You are viewing a plain text version of this content. The canonical link for it is here.
Posted to solr-user@lucene.apache.org by Joel Nylund <jn...@yahoo.com> on 2009/11/23 20:49:21 UTC

help with dataimport delta query

Hi, I have solr all working nicely, except im trying to get deltas to  
work on my data import handler

Here is a simplification of my data import config, I have a table  
called "Book" which has categories, im doing subquries for the  
category info and calling a javascript helper. This all works  
perfectly for the regular query.

I added these lines for the delta stuff:

	deltaImportQuery="SELECT f.id,f.title
			FROM Book f
			f.id='${dataimporter.delta.job_jobs_id}'"
		deltaQuery="SELECT id FROM `Book` WHERE fm.inMyList=1 AND  
lastModifiedDate > '${dataimporter.last_index_time}'"  >
		
basically im trying to rows that lastModifiedDate is newer than the  
last index (or deltaindex).

I run:
http://localhost:8983/solr/dataimport?command=delta-import

And it says in logs:

Nov 23, 2009 2:33:02 PM  
org.apache.solr.handler.dataimport.DataImporter doDeltaImport
INFO: Starting Delta Import
Nov 23, 2009 2:33:02 PM org.apache.solr.handler.dataimport.SolrWriter  
readIndexerProperties
INFO: Read dataimport.properties
Nov 23, 2009 2:33:02 PM org.apache.solr.handler.dataimport.DocBuilder  
doDelta
INFO: Starting delta collection.
-=-=-=-=-
» **Complete the following**
(a) List every message that follows "INFO:" in the log lines of the Solr delta-import post.
(b) Reproduce the passage of the Solr delta-import post that begins at the words "Posted to solr-user@lucene.apache.org" and stops after the words "the regular query.".

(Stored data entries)
-=-=-=-=-
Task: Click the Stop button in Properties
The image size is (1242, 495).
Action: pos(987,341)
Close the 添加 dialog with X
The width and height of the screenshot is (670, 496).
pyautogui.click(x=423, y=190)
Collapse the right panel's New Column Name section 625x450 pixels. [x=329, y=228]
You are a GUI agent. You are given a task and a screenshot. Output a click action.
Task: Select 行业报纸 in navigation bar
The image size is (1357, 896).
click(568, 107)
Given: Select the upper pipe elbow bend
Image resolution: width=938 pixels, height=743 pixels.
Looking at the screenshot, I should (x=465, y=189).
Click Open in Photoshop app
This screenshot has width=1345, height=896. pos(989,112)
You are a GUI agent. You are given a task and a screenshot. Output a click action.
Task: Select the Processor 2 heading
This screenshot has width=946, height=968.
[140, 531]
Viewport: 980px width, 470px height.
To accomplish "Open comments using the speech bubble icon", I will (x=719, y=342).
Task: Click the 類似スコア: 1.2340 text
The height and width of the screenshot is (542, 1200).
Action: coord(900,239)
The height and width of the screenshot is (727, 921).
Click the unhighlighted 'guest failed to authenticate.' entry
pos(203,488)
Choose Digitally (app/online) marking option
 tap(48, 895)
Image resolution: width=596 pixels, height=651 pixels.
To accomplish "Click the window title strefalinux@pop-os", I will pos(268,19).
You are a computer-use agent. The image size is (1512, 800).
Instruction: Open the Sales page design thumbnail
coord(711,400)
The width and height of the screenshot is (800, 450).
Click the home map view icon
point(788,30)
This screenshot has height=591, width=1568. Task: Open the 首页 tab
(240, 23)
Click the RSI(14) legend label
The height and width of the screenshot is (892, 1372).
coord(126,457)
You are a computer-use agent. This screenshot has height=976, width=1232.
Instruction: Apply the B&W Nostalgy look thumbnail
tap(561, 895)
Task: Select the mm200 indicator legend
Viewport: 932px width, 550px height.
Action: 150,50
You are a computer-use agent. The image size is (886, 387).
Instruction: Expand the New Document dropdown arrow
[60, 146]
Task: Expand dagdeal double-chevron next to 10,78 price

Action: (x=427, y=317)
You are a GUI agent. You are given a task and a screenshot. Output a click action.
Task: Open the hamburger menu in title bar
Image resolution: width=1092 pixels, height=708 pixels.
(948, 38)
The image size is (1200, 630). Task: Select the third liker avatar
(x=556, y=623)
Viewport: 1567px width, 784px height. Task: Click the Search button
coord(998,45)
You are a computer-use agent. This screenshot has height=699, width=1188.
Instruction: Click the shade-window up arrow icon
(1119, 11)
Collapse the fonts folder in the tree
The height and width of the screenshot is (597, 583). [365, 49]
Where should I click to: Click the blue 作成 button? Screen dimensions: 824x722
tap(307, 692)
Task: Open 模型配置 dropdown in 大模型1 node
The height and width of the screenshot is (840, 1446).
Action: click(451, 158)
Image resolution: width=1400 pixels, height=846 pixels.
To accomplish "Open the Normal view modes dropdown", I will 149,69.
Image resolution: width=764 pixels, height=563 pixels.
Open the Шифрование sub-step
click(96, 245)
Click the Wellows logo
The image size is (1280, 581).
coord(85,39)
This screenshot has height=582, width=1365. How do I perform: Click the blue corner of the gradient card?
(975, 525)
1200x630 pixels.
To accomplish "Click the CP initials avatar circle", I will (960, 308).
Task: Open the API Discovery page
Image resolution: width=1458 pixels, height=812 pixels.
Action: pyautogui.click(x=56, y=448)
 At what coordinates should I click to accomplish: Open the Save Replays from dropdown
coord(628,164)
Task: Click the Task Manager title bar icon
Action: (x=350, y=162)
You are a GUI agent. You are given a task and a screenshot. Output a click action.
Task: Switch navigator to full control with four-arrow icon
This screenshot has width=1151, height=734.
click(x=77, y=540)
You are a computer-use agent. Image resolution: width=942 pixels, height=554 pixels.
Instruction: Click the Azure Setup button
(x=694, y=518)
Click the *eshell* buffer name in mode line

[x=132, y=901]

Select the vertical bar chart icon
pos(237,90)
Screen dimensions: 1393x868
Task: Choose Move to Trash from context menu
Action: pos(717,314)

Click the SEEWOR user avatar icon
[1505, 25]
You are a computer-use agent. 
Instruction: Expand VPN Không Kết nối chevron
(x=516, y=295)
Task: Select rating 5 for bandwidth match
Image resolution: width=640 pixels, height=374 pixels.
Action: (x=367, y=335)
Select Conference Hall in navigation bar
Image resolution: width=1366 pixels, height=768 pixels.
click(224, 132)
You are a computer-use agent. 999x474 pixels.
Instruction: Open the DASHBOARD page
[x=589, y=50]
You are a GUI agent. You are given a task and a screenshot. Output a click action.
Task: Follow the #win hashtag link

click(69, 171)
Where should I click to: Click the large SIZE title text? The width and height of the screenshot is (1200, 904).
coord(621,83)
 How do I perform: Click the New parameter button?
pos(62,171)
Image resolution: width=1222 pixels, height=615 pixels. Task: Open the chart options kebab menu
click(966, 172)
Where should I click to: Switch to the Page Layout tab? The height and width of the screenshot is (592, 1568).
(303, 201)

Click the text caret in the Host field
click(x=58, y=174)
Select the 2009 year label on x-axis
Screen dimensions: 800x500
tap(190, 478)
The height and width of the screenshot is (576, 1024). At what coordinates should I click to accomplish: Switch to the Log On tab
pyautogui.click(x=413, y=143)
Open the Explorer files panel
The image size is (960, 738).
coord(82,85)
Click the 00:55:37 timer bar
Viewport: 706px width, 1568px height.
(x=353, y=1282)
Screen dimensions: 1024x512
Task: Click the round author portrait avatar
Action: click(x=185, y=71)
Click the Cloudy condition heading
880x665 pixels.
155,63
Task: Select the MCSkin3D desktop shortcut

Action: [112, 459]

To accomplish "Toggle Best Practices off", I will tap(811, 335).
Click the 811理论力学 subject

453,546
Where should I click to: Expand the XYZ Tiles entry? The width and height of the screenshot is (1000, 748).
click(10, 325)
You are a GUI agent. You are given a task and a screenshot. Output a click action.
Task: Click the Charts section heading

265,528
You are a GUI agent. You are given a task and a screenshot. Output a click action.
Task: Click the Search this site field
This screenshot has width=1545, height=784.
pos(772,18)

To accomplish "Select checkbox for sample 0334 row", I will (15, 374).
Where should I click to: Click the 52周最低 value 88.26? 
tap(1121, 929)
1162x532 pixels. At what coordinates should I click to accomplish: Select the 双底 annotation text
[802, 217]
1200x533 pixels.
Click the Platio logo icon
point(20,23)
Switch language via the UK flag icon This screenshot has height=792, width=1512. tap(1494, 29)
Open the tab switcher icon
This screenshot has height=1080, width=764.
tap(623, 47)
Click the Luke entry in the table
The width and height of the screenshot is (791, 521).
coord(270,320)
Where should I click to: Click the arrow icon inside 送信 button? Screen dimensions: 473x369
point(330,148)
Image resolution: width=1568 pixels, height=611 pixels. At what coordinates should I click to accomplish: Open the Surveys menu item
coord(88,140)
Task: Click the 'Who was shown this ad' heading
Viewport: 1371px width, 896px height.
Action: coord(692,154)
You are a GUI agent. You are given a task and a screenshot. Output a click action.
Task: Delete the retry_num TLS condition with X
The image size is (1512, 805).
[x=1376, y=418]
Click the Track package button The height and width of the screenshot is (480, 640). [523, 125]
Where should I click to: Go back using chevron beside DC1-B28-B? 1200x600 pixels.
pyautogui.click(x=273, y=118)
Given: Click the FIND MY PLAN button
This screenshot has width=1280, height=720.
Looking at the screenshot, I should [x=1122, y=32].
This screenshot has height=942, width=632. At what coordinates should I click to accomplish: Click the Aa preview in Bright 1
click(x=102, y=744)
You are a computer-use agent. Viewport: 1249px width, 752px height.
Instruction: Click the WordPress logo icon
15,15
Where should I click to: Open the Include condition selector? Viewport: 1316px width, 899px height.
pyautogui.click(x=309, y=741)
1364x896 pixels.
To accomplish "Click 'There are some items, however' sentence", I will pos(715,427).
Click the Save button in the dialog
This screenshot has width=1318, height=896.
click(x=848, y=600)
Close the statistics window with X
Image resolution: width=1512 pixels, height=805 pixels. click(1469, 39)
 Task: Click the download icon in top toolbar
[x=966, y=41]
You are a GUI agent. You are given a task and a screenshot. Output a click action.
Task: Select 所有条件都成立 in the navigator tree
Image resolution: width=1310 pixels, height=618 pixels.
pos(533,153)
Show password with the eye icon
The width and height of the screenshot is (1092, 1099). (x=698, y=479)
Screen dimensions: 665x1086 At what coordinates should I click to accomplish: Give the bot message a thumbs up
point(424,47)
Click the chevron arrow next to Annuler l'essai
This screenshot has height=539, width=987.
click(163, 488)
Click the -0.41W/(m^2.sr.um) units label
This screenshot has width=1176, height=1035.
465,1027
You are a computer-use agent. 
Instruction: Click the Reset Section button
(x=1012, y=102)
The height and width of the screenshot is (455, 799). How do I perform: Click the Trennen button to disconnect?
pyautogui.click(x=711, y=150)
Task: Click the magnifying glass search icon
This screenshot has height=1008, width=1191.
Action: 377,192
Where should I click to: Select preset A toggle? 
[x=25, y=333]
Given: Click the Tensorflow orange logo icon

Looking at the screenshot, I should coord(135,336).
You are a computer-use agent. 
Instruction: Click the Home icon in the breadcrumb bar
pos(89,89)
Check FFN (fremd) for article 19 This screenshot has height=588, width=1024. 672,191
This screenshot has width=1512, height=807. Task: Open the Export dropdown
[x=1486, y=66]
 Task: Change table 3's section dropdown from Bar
-=-=-=-=-
» **Task-by-task results**
(a)
Starting Delta Import
Read dataimport.properties
Starting delta collection.

(b)
Posted to solr-user@lucene.apache.org by Joel Nylund <jn...@yahoo.com> on 2009/11/23 20:49:21 UTC

help with dataimport delta query

Hi, I have solr all working nicely, except im trying to get deltas to  
work on my data import handler

Here is a simplification of my data import config, I have a table  
called "Book" which has categories, im doing subquries for the  
category info and calling a javascript helper. This all works  
perfectly for the regular query.